WRITTEN PROBLEM
Update the rows below by replacing "checkbox" with "tick box", leaving all other text unchanged.

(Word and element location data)
++++
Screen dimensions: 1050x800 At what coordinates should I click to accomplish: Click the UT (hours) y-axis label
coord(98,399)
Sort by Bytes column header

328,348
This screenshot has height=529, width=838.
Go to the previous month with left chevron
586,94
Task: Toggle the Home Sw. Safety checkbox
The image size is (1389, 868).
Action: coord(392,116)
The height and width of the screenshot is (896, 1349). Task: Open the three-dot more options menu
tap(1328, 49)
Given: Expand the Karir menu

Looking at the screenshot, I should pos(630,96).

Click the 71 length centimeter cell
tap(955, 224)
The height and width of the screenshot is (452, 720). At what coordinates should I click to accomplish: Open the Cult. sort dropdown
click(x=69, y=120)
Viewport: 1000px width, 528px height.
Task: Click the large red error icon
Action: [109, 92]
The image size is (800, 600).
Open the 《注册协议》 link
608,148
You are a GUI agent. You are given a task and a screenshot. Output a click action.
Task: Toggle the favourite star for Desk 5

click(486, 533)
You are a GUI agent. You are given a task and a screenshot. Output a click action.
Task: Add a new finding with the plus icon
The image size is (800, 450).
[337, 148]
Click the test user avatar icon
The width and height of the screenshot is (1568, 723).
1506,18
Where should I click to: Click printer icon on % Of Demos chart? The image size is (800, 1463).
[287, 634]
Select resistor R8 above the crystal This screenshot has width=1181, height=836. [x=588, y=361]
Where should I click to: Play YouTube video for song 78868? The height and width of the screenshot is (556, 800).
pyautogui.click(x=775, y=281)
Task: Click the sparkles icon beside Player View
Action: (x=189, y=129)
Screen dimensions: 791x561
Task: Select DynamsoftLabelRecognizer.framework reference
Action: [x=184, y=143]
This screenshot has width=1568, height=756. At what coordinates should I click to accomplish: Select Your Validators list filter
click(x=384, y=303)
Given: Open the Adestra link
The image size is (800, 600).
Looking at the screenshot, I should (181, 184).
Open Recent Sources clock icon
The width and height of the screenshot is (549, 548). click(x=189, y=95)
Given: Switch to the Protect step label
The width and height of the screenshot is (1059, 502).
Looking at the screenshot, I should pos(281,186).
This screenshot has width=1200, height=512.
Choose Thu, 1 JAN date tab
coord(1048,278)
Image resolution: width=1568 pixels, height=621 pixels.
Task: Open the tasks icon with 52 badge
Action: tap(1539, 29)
++++
EXERCISE SOLUTION
Screen dimensions: 1050x800 At what coordinates should I click to accomplish: Click the UT (hours) y-axis label
coord(98,399)
Sort by Bytes column header

328,348
This screenshot has height=529, width=838.
Go to the previous month with left chevron
586,94
Task: Toggle the Home Sw. Safety tick box
The image size is (1389, 868).
Action: coord(392,116)
The height and width of the screenshot is (896, 1349). Task: Open the three-dot more options menu
tap(1328, 49)
Given: Expand the Karir menu

Looking at the screenshot, I should pos(630,96).

Click the 71 length centimeter cell
tap(955, 224)
The height and width of the screenshot is (452, 720). At what coordinates should I click to accomplish: Open the Cult. sort dropdown
click(x=69, y=120)
Viewport: 1000px width, 528px height.
Task: Click the large red error icon
Action: [109, 92]
The image size is (800, 600).
Open the 《注册协议》 link
608,148
You are a GUI agent. You are given a task and a screenshot. Output a click action.
Task: Toggle the favourite star for Desk 5

click(486, 533)
You are a GUI agent. You are given a task and a screenshot. Output a click action.
Task: Add a new finding with the plus icon
The image size is (800, 450).
[337, 148]
Click the test user avatar icon
The width and height of the screenshot is (1568, 723).
1506,18
Where should I click to: Click printer icon on % Of Demos chart? The image size is (800, 1463).
[287, 634]
Select resistor R8 above the crystal This screenshot has width=1181, height=836. [x=588, y=361]
Where should I click to: Play YouTube video for song 78868? The height and width of the screenshot is (556, 800).
pyautogui.click(x=775, y=281)
Task: Click the sparkles icon beside Player View
Action: (x=189, y=129)
Screen dimensions: 791x561
Task: Select DynamsoftLabelRecognizer.framework reference
Action: [x=184, y=143]
This screenshot has width=1568, height=756. At what coordinates should I click to accomplish: Select Your Validators list filter
click(x=384, y=303)
Given: Open the Adestra link
The image size is (800, 600).
Looking at the screenshot, I should (181, 184).
Open Recent Sources clock icon
The width and height of the screenshot is (549, 548). click(x=189, y=95)
Given: Switch to the Protect step label
The width and height of the screenshot is (1059, 502).
Looking at the screenshot, I should pos(281,186).
This screenshot has width=1200, height=512.
Choose Thu, 1 JAN date tab
coord(1048,278)
Image resolution: width=1568 pixels, height=621 pixels.
Task: Open the tasks icon with 52 badge
Action: tap(1539, 29)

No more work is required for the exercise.